Confira nesta análise por que esse brilhante clássico definitivamente merece a sua atenção e por que o Nintendo Switch é uma excelente plataforma para aproveitá-lo.







Um elegante design carismático e subtracionista

Fez possui dois pilares estéticos muito nítidos. Por um lado, várias escolhas que seguem um design por subtração; por outro, escolhas que procuram capturar a nostalgia e o carisma de alguns dos mais notáveis títulos da era 8-bit. Comecemos por esse segundo pilar, do design retrô.

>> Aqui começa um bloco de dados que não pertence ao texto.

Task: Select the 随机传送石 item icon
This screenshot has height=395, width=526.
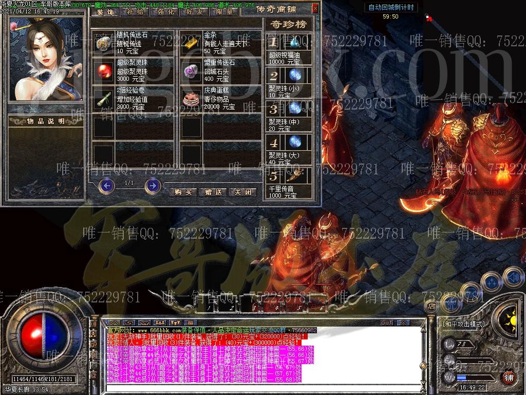Action: tap(103, 43)
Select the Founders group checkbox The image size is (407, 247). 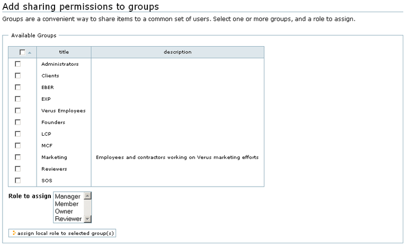(18, 122)
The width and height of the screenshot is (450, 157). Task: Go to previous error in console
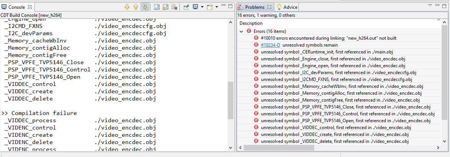tap(136, 7)
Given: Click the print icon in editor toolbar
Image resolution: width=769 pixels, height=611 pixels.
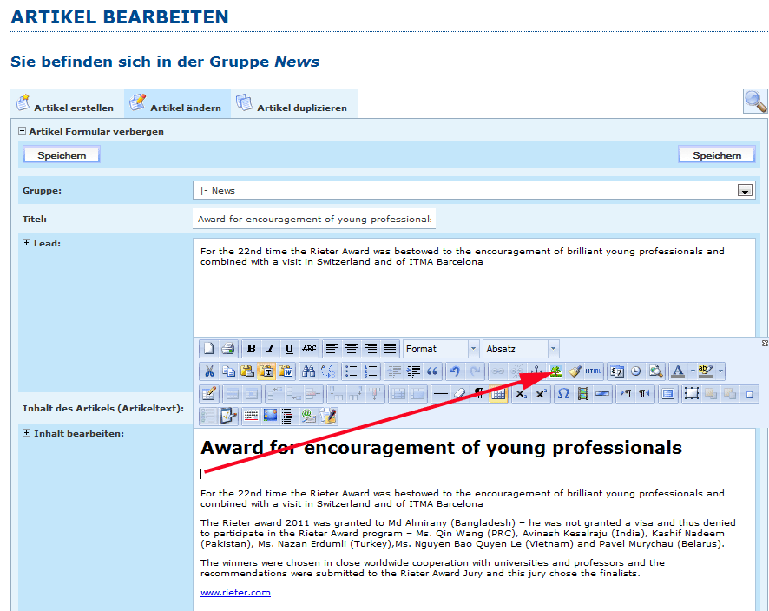Looking at the screenshot, I should point(227,349).
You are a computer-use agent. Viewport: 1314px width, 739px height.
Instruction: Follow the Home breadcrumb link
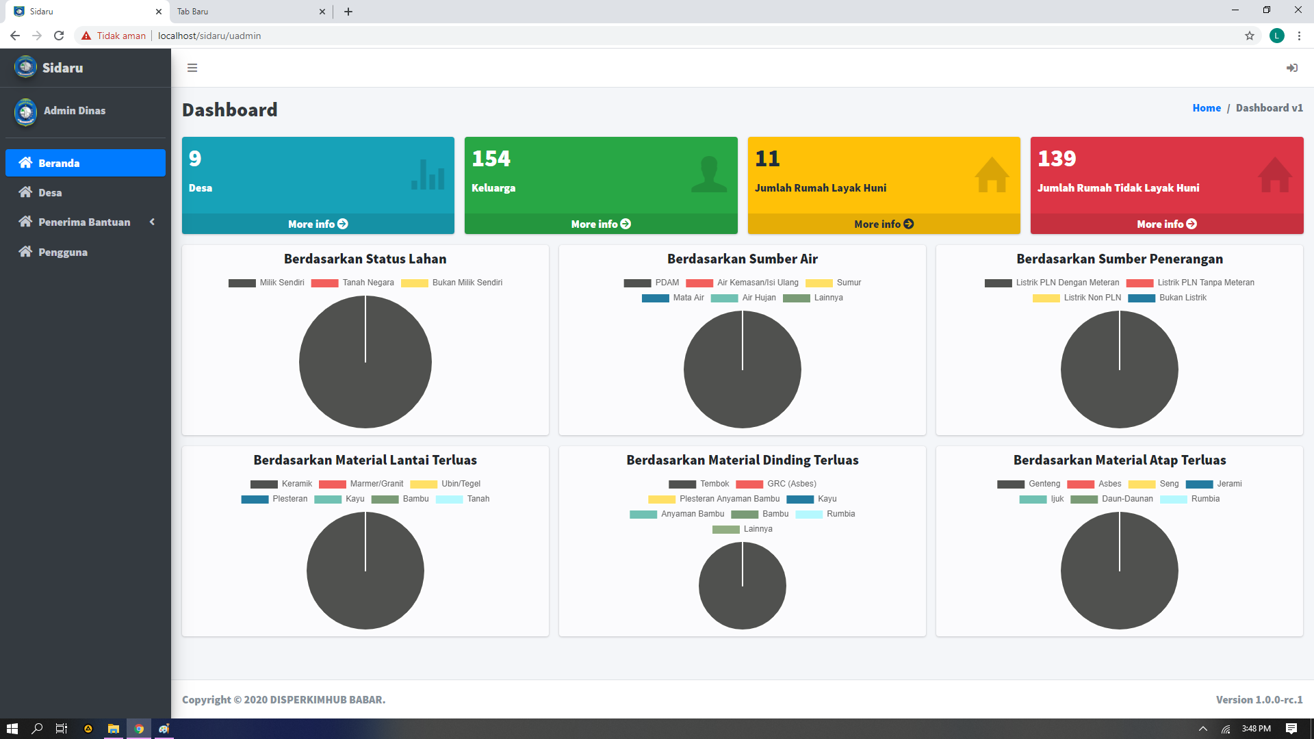click(x=1206, y=108)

O jogo possui uma pixel art simples que lembra a de jogos da era 8-bit. O design dos personagens é extremamente minimalista, reduzindo a personalidade de cada um a algo específico (tapa olho, chapéu, barba, bengala etc.). E os poucos diálogos são cuidadosamente pensados para serem sucintos, informativos e bem-humorados.

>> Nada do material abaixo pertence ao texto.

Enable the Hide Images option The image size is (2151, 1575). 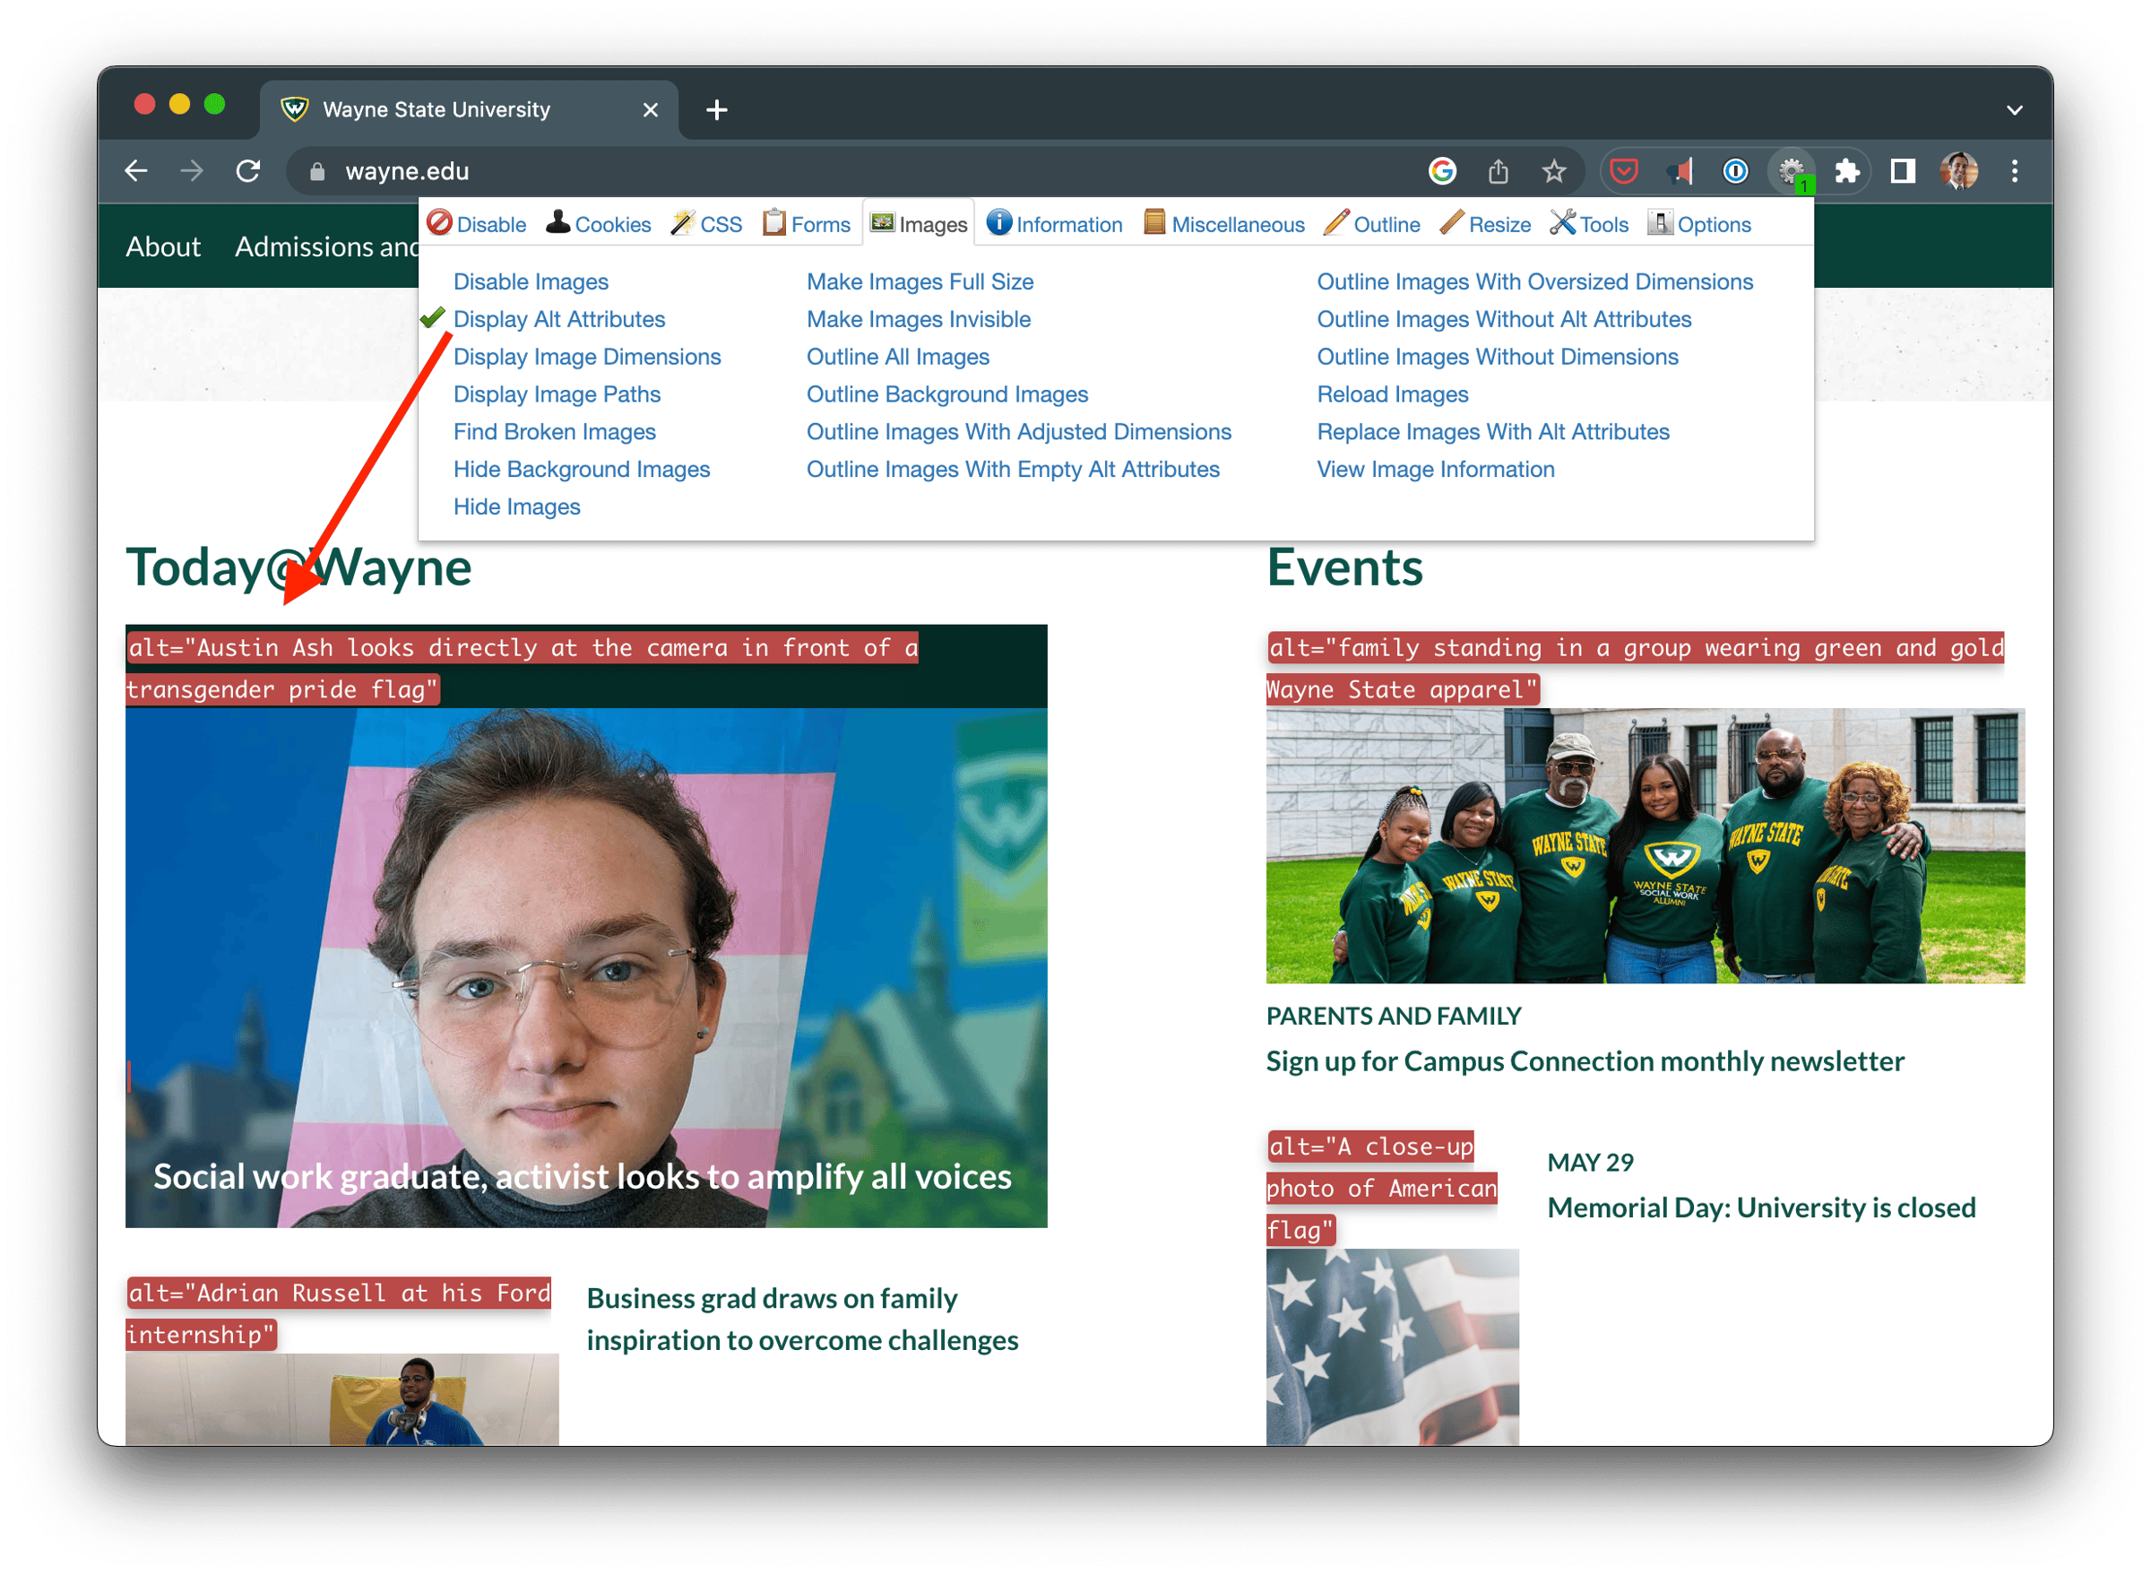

Os cenários, por sua vez, exploram muito a verticalidade junto de uma mecânica rotatória de perspectiva 2D. Muitas vezes lembrando as torres rotatórias (imagem abaixo) do clássico Nebulus (Multi), do início da década de 1990.


Suas cores são quase sempre vivas, como as de Super Mario. Algumas vezes, porém, o jogo também sabe oferecer cenários e sons misteriosos, como os das dungeons de The Legend of Zelda; também cenários com uma expressão mais solitária, utilizando um filtro que lembra os gráficos do Game Boy; e às vezes também dramática, com relâmpagos súbitos ou ao utilizar flashes de luz que mesclam a iluminação noturna e matinal.





Todo o carisma e nostalgia de Fez ainda divide espaço com seu subtracionismo.

A fim de abreviação, chamaremos de “subtracionismo” uma conhecida filosofia de design criada por Fumito Ueda, a qual é denominada “design por subtração” e que não deve ser confundida com o minimalismo em artes visuais, embora a analogia com esse movimento artístico seja compreensível.
Em linhas bem gerais, o subtracionismo visa encontrar a essência de um jogo e apresentá-la de uma forma mais íntima e bem direcionada, evitando um excesso de elementos estéticos e mecânicos suplementares desnecessários para a apreciação dessa essência; e que muitas vezes podem até desviar a atenção do jogador.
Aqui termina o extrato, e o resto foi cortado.